Reading text:
Super picks for Super Wild Card Weekend
Three days, six games, and maybe an upset or two? Let's get SUPER excited for the start of the playoffs.
Here’s something I didn’t discover until about 24 hours ago. The NFL is calling the first round of the playoffs “Super Wild Card Weekend” now. I guess it’s a new nickname adopted this year because the games are spread across three days?
I don’t care enough to verify that, but I can get behind the change. Elevating Wild Card Weekend to Super Wild Card Weekend is unnecessary and grandiose, and that makes it perfectly on brand for the NFL. Plus, I’m excited that we’re getting a Monday night playoff game, even if it’s not the fairest situation for the winner of Cardinals-Rams, who will have a shorter turnaround in the Divisional Round.
Speaking of next week, the Packers and Titans are at home resting up for their first postseason opponent. The dozen other playoff teams will take the field this weekend, and the odds for those six matchups are kinda all over the place.
Let’s take a look at the lines, as of Thursday night (via DraftKings). The favored team is in bold, and as you can see, Vegas is all about homefield advantage to open up the playoffs:
Raiders at Bengals (-5)
Patriots at Bills (-4)
Eagles at Bucs (-9.5)
49ers at Cowboys (-3)
Steelers at Chiefs (-12.5)
Cardinals at Rams (-4)
If the bettors are right, then this Wild Card Round will be a departure from recent ones — the road team has won 10 of the last 14 games in this round, including four of six last season. As unlikely as a repeat seems this year, stranger things have happened … like, just about everything from last Sunday. So who knows, maybe this weekend will be more unpredictable than it looks.
Sarah’s picks
I promised that I would return to picking every game for the postseason, and I am a woman of my word … though this first slate is making me regret that decision just a little. I can’t decide if not predicting many upsets is a sound strategy — perhaps this year is an outlier! — or if I’m failing to learn from history. But based solely on the matchups, I’m just not feeling much love for the underdogs.
Here’s how I see the Super Wild Card Round playing out, with my picks in bold:
Raiders at Bengals
Patriots at Bills
Eagles at Bucs
49ers at Cowboys
Steelers at Chiefs
Cardinals at Rams
I’m feeling most confident in this pick
The Steelers are not a very good team, but they are a lucky one. That is, they’re lucky to have made the playoffs in the first place. But they’re unlucky enough to meet the Chiefs, who are a terrible matchup for Pittsburgh. We know that because we just saw this game over Christmas weekend, and it was a bloodbath. The Chiefs built a 23-0 lead by halftime, and the Steelers didn’t get into the end zone until there were three minutes remaining in the game.

Exercise:
Continue the Super Wild Card Weekend picks column from its last sentence.

Dataset excerpt:

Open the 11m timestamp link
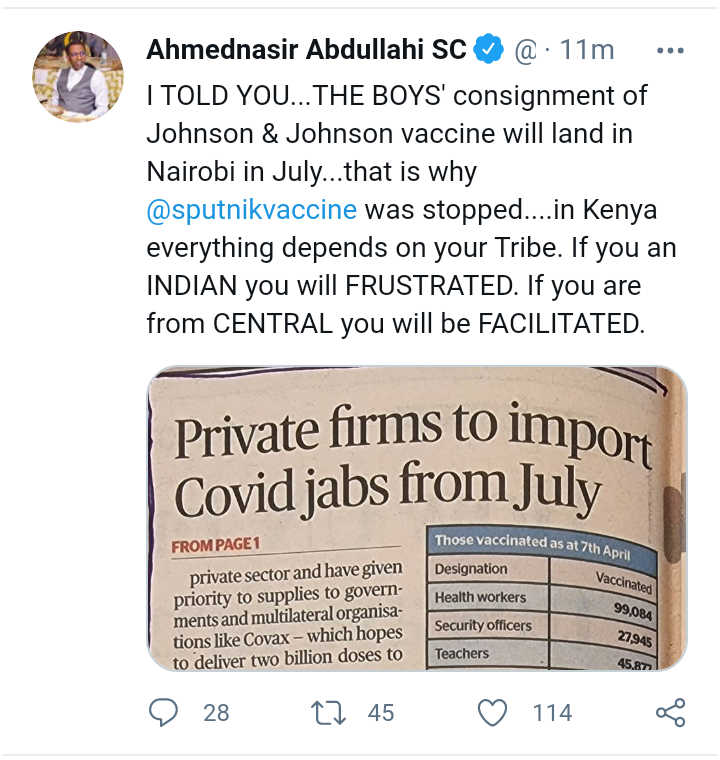720x760 pixels. [587, 49]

Final result:
In several ways, the Steelers resemble the team that helped send them into the playoffs: the Raiders. They have a middle-of-the-pack defense with a star pass rusher, a mediocre offense that doesn’t do anything particularly well, a kicker who can come through in the clutch, and a knack for winning close contests.
FWIW, the Chiefs also smashed the Raiders. Twice. (Another reason why the Raiders weren’t content with a tie last Sunday. If they had tied rather than beaten the Chargers, the Raiders would be playing the Chiefs this weekend.)
Pittsburgh is still a veteran team with playoff experience and a quality head coach. The Steelers won’t go down without at least somewhat of a fight in what should be (please god) Ben Roethlisberger’s final game. And this year’s version of Kansas City is vulnerable and could as easily exit the playoffs early as it could win the whole thing.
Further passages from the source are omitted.